Les médias officiels birmans n'ont diffusé aucune information sur l'inculpation de Mme Suu Kyi, dont l'ordre d'assignation à résidence expirait le 27 mai et qui risque désormais jusqu'à cinq ans de prison si elle est condamnée en liaison avec l'affaire Yettaw.

Cette affaire a été révélée bruyamment alors que le régime des généraux a la ferme intention d'organiser l'année prochaine des élections nationales et qu'il entend contrôler de bout en bout ce processus, auquel n'ont pas été associés Mme Suu Kyi et sa formation politique, la Ligue nationale pour la démocratie (LND).

 «Cela ne veut pas dire forcément que l'affaire (Yettaw) ait été montée en amont par les autorités birmanes» mais, de toute évidence, le régime «l'utilise» et saisit «toute occasion pour prolonger la détention de Mme Suu Kyi», a noté le diplomate, ajoutant: «Tout ça est lié au processus électoral».
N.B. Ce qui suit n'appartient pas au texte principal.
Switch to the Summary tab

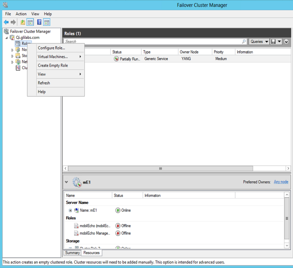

Selon des informations diffusées aux Etats-Unis, l'Américain qui s'est rendu à la nage au domicile d'Aung San Suu Kyi, situé en bordure d'un lac, a tous les dehors d'un Don Quichotte des temps modernes, qui semble avoir agi seul en vue d'un but chimérique.

John William Yettaw, âgé de 53 ans et qui risque lui-même jusqu'à cinq ans de prison, est un ancien de la guerre du Vietnam et il est le père de sept enfants.

Avant son aventure, l'Américain a expliqué en Thaïlande à des mouvements d'opposition birmans qu'il préparait «un livre religieux sur l'héroïsme». Il appartient à l'Eglise mormone, une religion prosélyte et austère qui revendique 13 millions de fidèles.

Selon l'avocat Kyi Win, très proche de Mme Suu Kyi, John Yettaw est «un aventurier» qui porte l'entière responsabilité de l'affaire, l'opposante lui ayant demandé de quitter sa maison. «C'est un imbécile», a estimé l'avocat.

La secrétaire d'Etat américaine Hillary Clinton s'est déclarée «profondément perturbée» par la nouvelle inculpation de Mme Suu Kyi, tandis que la France a «condamné avec la plus grande fermeté» son transfèrement vers la prison d'Insein.

Amnesty International a appelé le Conseil de sécurité de l'ONU et l'Association des nations d'Asie du Sud-Est (Asean) à exiger la libération immédiate d'Aung San Suu Kyi qui, selon son avocat, garde «le moral».